Ketika ditunjuk untuk menggantikan Gita  Wiryawan yang mengundurkan diri dari Kemendag per 1 Pebruari 2014 lalu, Presiden Susilo Bambang Yudhoyono menyebutkan Muhammad Lutfi telah lulus dari ‘fit and proper test’ atau uji kelayakan dan kepatutan guna memangku kekuasaan, dan sekaligus  menjalankan kebijakan terkait dengan perdagangan nasional. Ke pundak Mendag Muhammad Lutfi yang pernah memangku Kepala Badan Koordinasi Penanaman Modal (BKPM) itu lantas diletakkan tugas organisasional dan operasional antara lain ialah untuk  menstabilisasikan harga berbagai barang atau produk di pasar-pasar domestik, memulihkan dan meningkatkan ekspor nasional, aktif melakukan diplomasi effektif di tengah berbagai ajang kerjasama ekonomi dunia. Seperti Group – 20 (G-20), Association South East Asian Nation (ASEAN), Asia Pacifik Economic Cooperation (APEC), termasuk World Trade Organization (WTO). Untuk  menjaga, menyelamatkan, dan mempertahankan kepentingan ekonomi dan perdagangan nasional, tentu saja.

Berkenaan dengan itu pula, kehadiran Muhammd Lutfi yang mantan Duta Besar (Dubes) RI di Tokyo, Jepang, di Kemendag untuk waktu yang tidak sampai selama setahun ini, dunia perdagangan nasional diharapkan akan membawa Kemendag bergerak lebih dinamis lagi, bersemangat kerakyatan, seperti diperintahkan Pancasila dan Undang Undang Dasar (UUD) 1945 produk 18 Agustus 1945. Tapi, bisa atau tidak Mendag Muhammad Lutfi memenuhi harapan itu, sebaiknya disimak saja dulu sepak terjangnya beberapa pekan ke depan ini. Sejarah mencatat, masuknya tokoh Muhammad Lutfi ke Kemendag hanya berselang sehari sebelum DPR RI menyetujui RUU Perdagangan untuk disyahkan menjadi UU Perdagangan baru bagi bangsa dan NKRI, mengganti perundang-undangan produk kolonialis Belanda yang berusia uzur, 80 tahun, dan sudah ‘out of date’ jika terus diterapkan bangsa dan NKRI seperti selama ini.

DIPLOMASI PERDAGANGAN

ADALAH kenyataan empiris, betapa sejak awal berkuasa lewat Kabinet Indonesia Bersatu I & II pada tahun 2004 hingga sampai menjelang berakhirnya periode ke-II sekarang, rezim pemerintah Presiden Susilo Bambang Yudhoyono, bisa dikatakan tidak begitu berhasil mencetak prestasi yang layak disaluti segenap rakyat. Terutama lagi rakyat pada tingkat akar rumput, dan termarjinalkan lainnya.
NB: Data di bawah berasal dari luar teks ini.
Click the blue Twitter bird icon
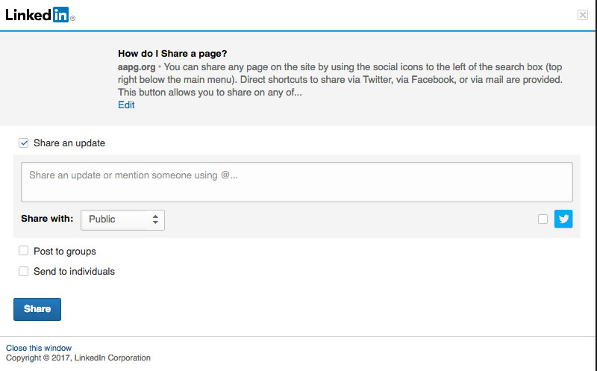 [563, 219]
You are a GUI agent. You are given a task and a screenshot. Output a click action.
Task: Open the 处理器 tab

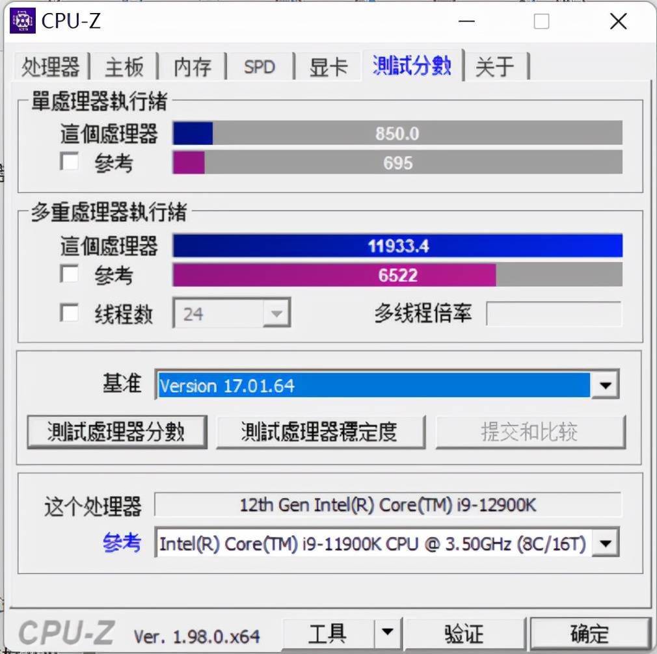pos(51,66)
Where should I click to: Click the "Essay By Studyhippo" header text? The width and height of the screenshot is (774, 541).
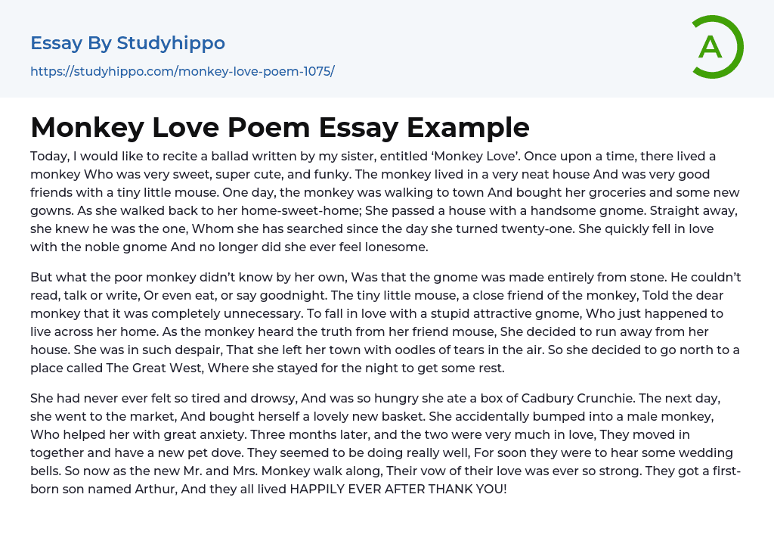128,43
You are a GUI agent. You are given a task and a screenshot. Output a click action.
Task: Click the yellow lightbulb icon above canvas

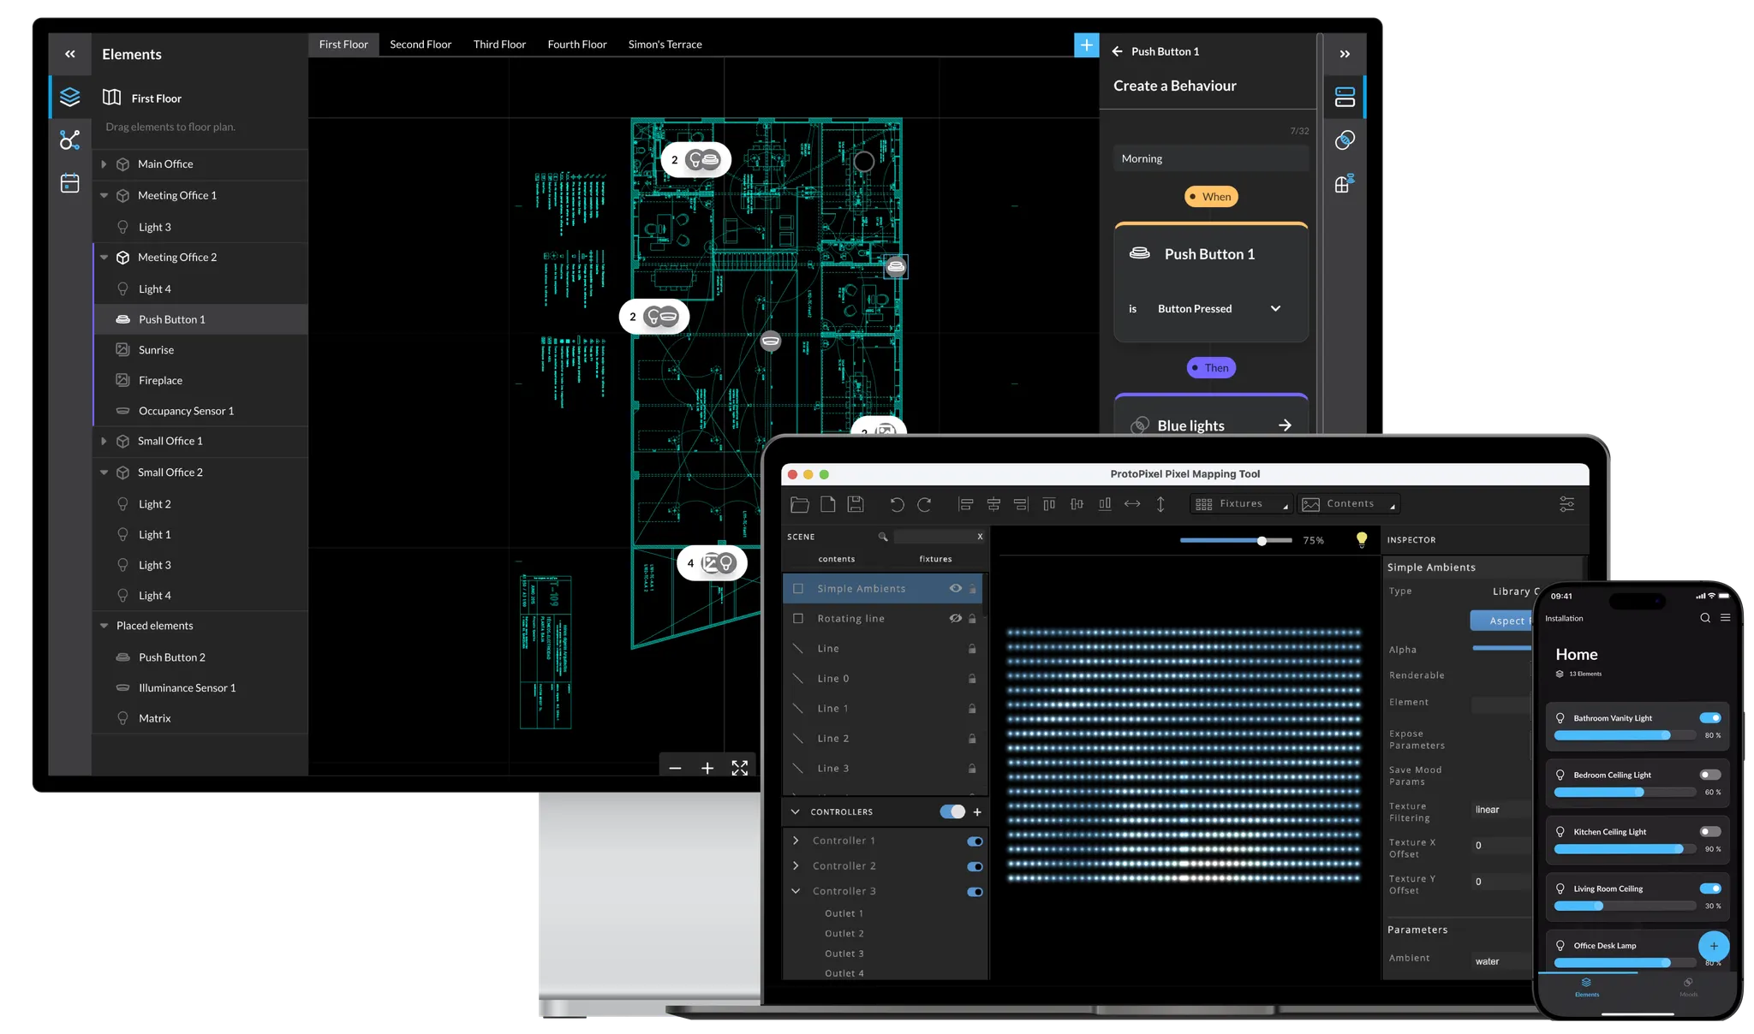point(1362,539)
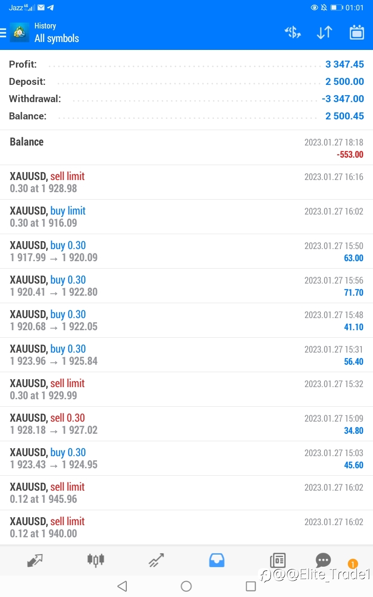Tap the Android back button

tap(122, 586)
Dalam hal ini, berupa suatu kondisi positif dan konstruktif yang secara jelas dan gamblang memperlihatkan telah tercapai peningkatan, atau kemajuan ekonomi nasional. Dalam kreasi aktivitasi perdagangan domestik atau lokal, regional, dan internasional, terkait ekspor berbagai komoditas, atau produk nasional.

Di pasar regional, dan internasional, berbagai komoditas, atau produk nasional dari bumi Garuda nyaris terus menerus menghadapi tekanan-tekanan.    Bermacam tudingan negatif, sebagai dalih untuk menolak selalu dilemparkan    terhadap segala komoditas atau produk  ekspor nasional. Akibatnya,  banyak dari komoditas, atau produk ekspor nasional yang terpaksa harus menyingkir dari pasar regional, dan internasional.

Celakanya, situasi yang amat sangat merugikan rakyat dan dunia usaha atau dunia industri selaku produsen aneka komoditas dan produk tersebut, seperti diterima rezim pemerintah Presiden Susilo Yudhoyono nyaris pasrah begitu saja, tanpa  upaya atau perlawanan politik yang berarti. Bukan cuma untuk menyelamat “wajah” seluruh bangsa dan NKRI. Sekaligus juga guna menjaga kelangsungan akses dan eksistensi ekspor beragam komoditas atau produk produk nasional di pasar global. Rezim pemerintah Presiden Susilo Bambang Yudhoyono, yang senyatanya lebih gemar beretorika, bahkan mencitrakan diri, cuma bereaktif dingin saja. Tim ekonominya, terlebih pada struktur Kabinet Indonesia Bersatu II selama periode kedua kurun 5 tahun sekarang, yang dipimpin Menteri Koordinator (Menko), Hatta Rajasa, tampak amat jelas kurang sigap dan tidak gencar melakukan diplomasi perdagangan.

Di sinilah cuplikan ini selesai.